## Task instructions
**a)** Summarize the passage on prohibited transactions in self-directed IRAs in three sentences.
**b)** Rewrite the passage on prohibited transactions in self-directed IRAs, everything from "Per the IRS: Generally, if" down to "of that year.", renaming "beneficiary" as "heir".

## Selection
What are prohibited transactions in a self-directed IRA?
Your IRA may not buy an investment from or sell an investment to a disqualified person as defined by Internal Revenue Code Section 4975. To do so is known as “self dealing”.
Disqualified persons are individuals or entities between whom or which an IRA is prohibited from engaging in any direct or indirect sale or exchange or leasing of any property; lending of money or other extension of credit; furnishing goods, services or facilities; or transferring to or permitting the use of IRA income or assets.
Disqualified persons include:
- Fiduciaries (which in the case of a self-directed IRA includes you, as the IRA owner);
- Your spouse;
- Your parents;
- Your grandparents and great-grandparents;
- Your children (and their spouses);
- Your grandchildren and great-grandchildren (and their spouses);
- Service providers of the IRA (e.g., IRA custodian, CPA, financial planner);
- An entity (such as a corporation, partnership, limited liability company, trust or estate) of which 50% or more is owned directly or indirectly or held by a fiduciary or service provider; also a partner which holds 10% of a joint venture of such entity.
The general rule is that neither you or these people/entities close to you can benefit from or do business with the IRA-LLC.
What are the consequences of a prohibited transaction?
Per the IRS: Generally, if you or your beneficiary engages in a prohibited transaction in connection with your traditional IRA account at any time during the year, the account stops being an IRA as of the first day of that year.
If your account stops being an IRA because you or your beneficiary engaged in a prohibited transaction, the account is treated as distributing all its assets to you at their fair market values on the first day of the year. If the total of those values is more than your basis in the IRA, you will have a taxable gain that is includible in your income. The distribution may be subject to additional taxes or penalties.
Some other “gotchas” when setting up a checkbook IRA for purchasing cryptoassets
One is Unrelated Business Income or UBIT. While a thorough discussion of UBIT scenarios is outside the scope of this article, the one scenario most likely for an IRA investing in cryptoassets is the use of debt financing through margin. Do not buy on margin in a checkbook ira.
The other comes into play if you open an account at a non-US bank or brokerage firm. Again, per the IRS:
If you have a financial interest in or signature authority over a foreign financial account, including a bank account, brokerage account, mutual fund, trust, or other type of foreign financial account, exceeding certain thresholds, the Bank Secrecy Act may require you to report the account yearly to the Department of Treasury by electronically filing a Financial Crimes Enforcement Network (FinCEN) 114, Report of Foreign Bank and Financial Accounts (FBAR)

## Entries shown
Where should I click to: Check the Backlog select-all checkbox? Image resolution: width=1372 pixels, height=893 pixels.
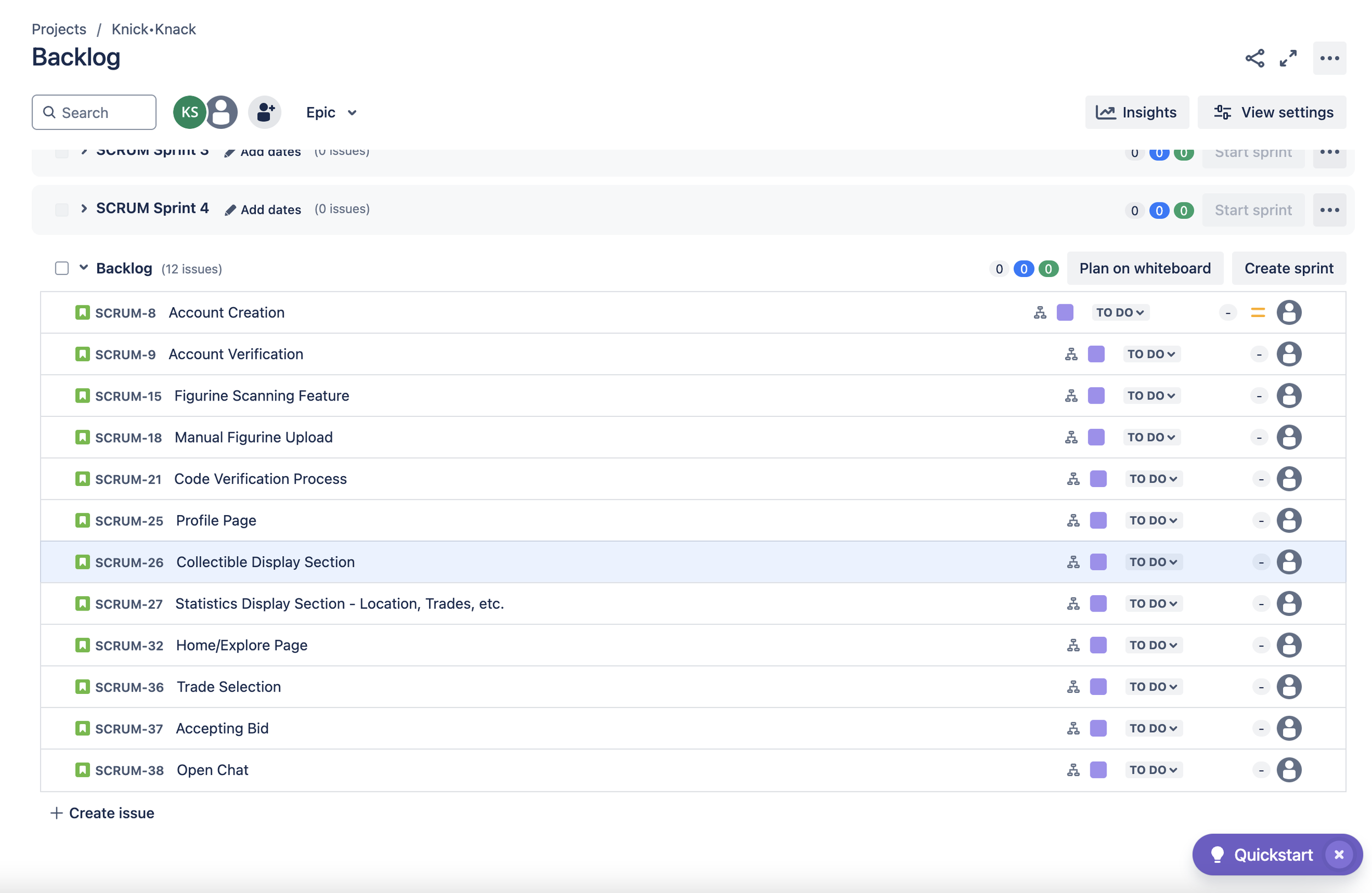click(61, 268)
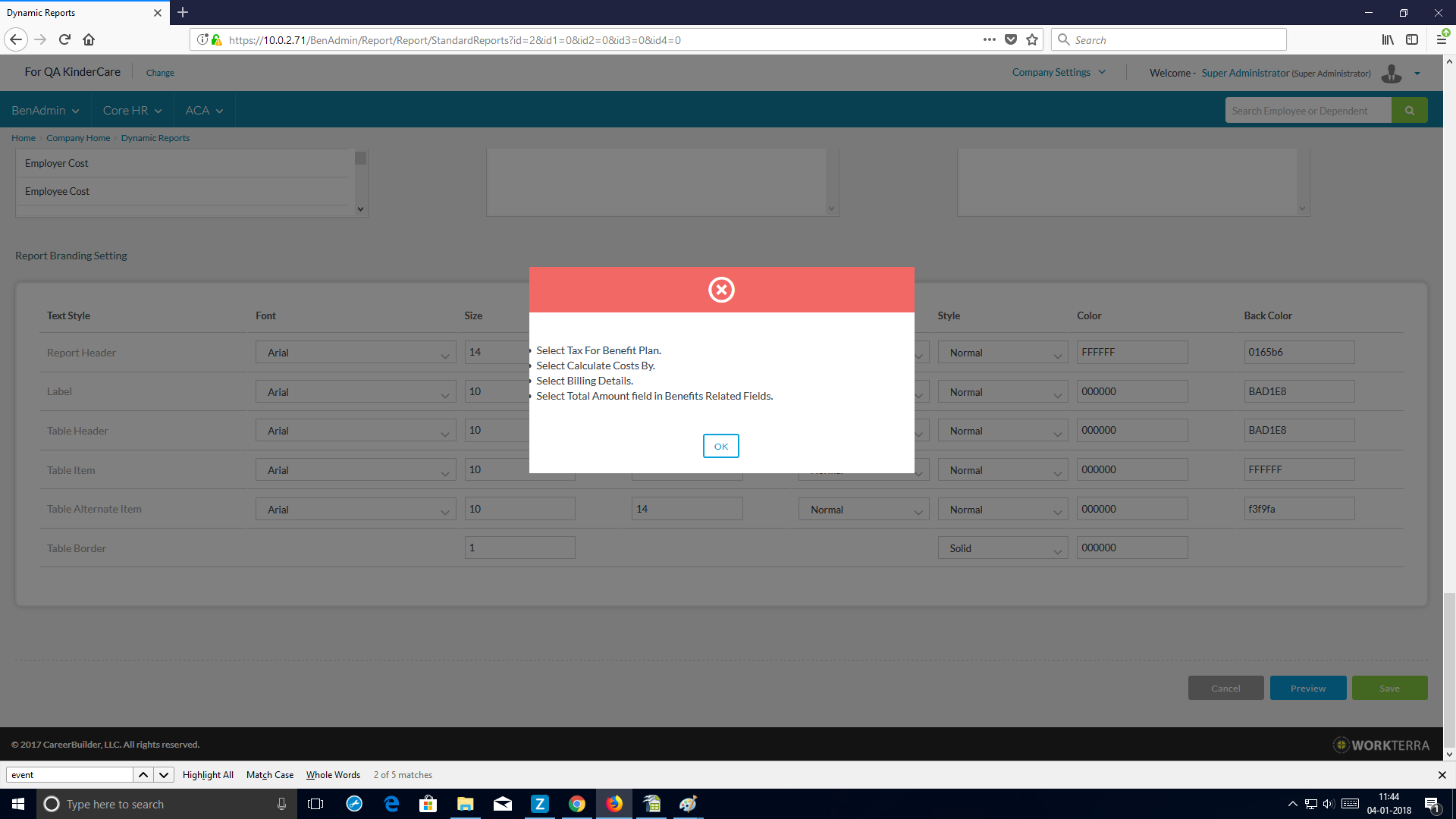This screenshot has height=819, width=1456.
Task: Toggle the Whole Words find option
Action: pyautogui.click(x=333, y=774)
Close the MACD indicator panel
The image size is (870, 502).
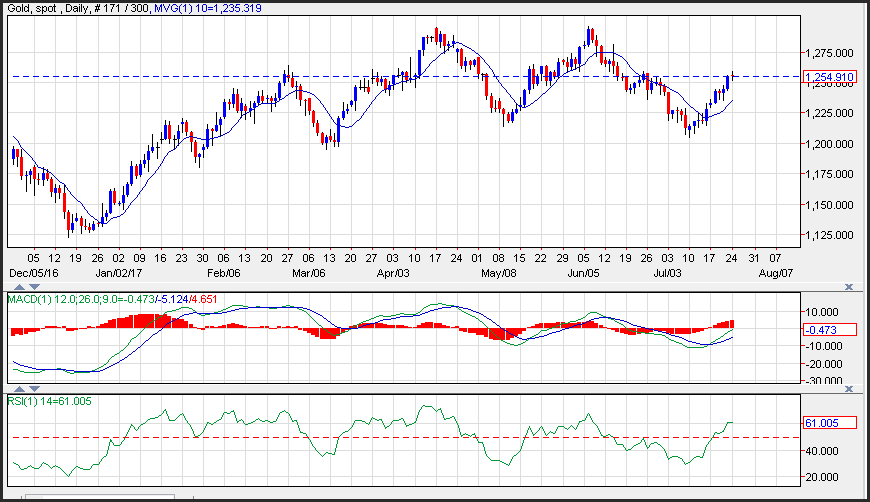point(848,287)
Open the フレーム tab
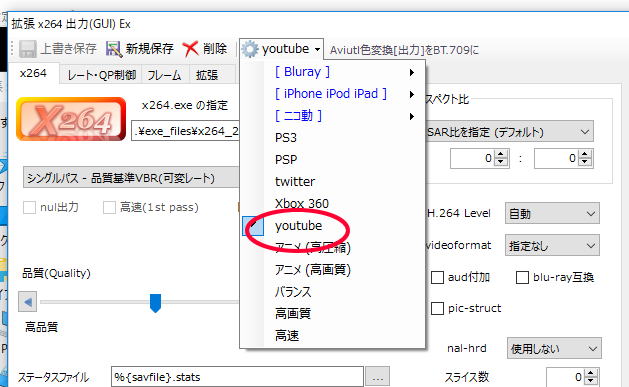This screenshot has width=629, height=387. pos(164,75)
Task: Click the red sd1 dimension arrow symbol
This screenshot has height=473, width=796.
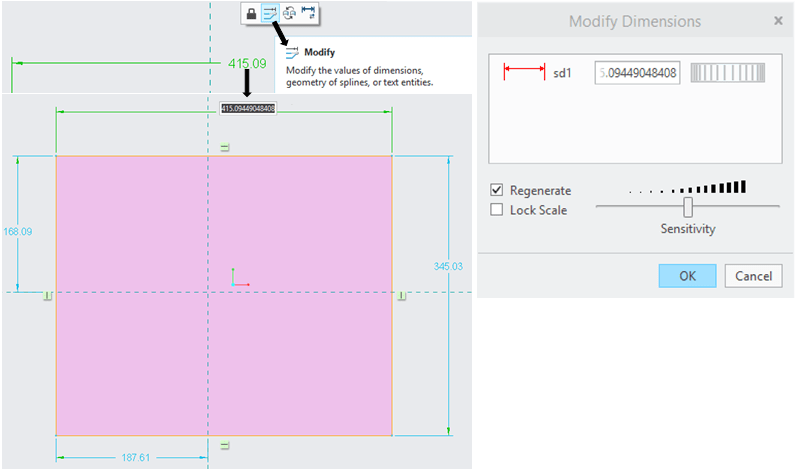Action: point(524,72)
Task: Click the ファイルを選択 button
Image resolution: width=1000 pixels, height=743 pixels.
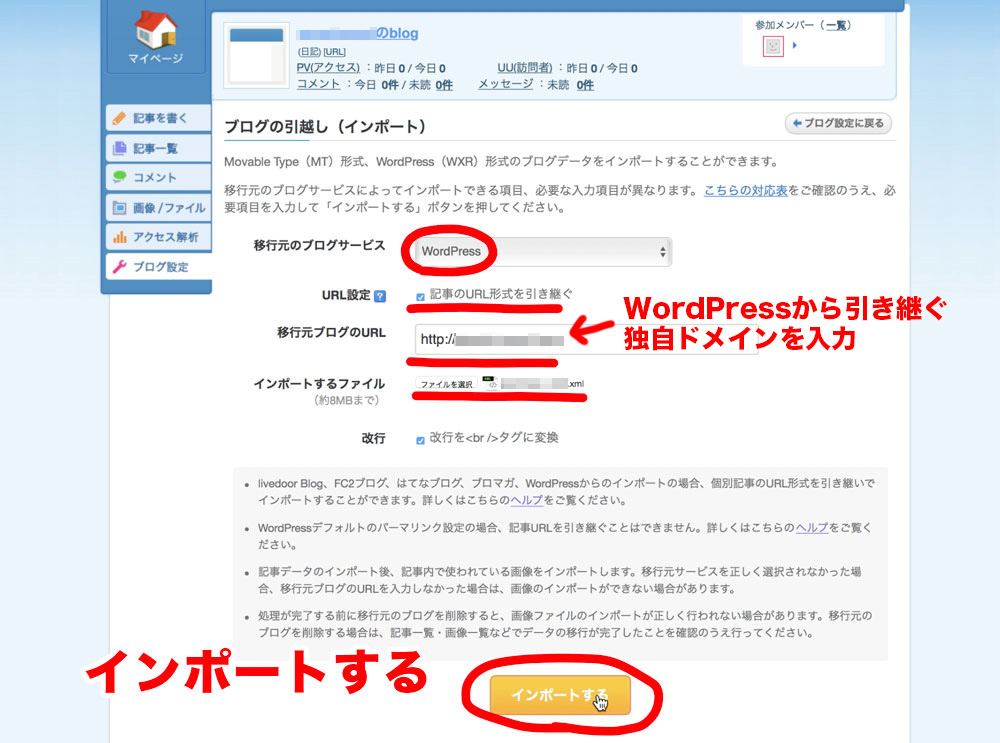Action: click(x=445, y=384)
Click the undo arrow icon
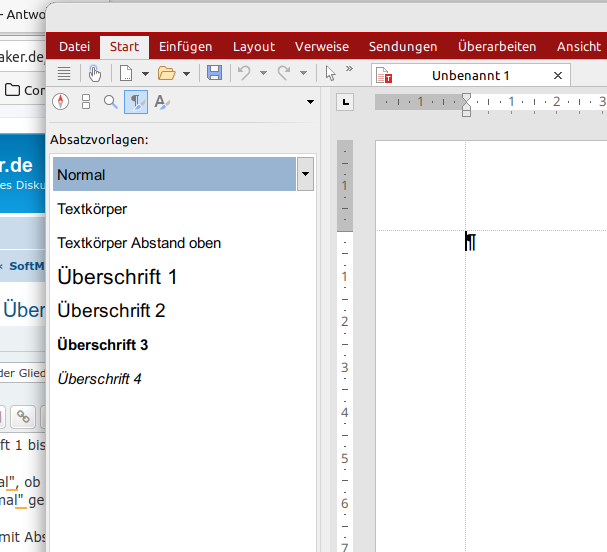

## Per-task outputs
**a)** An IRA may not buy from, sell to, or otherwise deal with disqualified persons, who include the owner as fiduciary, the owner's spouse, parents, grandparents, children, and grandchildren, the IRA's service providers, and entities largely owned by a fiduciary or service provider. If the owner or beneficiary engages in a prohibited transaction, the account stops being an IRA as of the first day of that year and is treated as distributing all its assets at fair market value, which may create a taxable gain and further taxes or penalties. A checkbook IRA buying cryptoassets should not buy on margin because of Unrelated Business Income, and a financial interest in a foreign account above certain thresholds may have to be reported yearly under the Bank Secrecy Act.

**b)**
Per the IRS: Generally, if you or your heir engages in a prohibited transaction in connection with your traditional IRA account at any time during the year, the account stops being an IRA as of the first day of that year.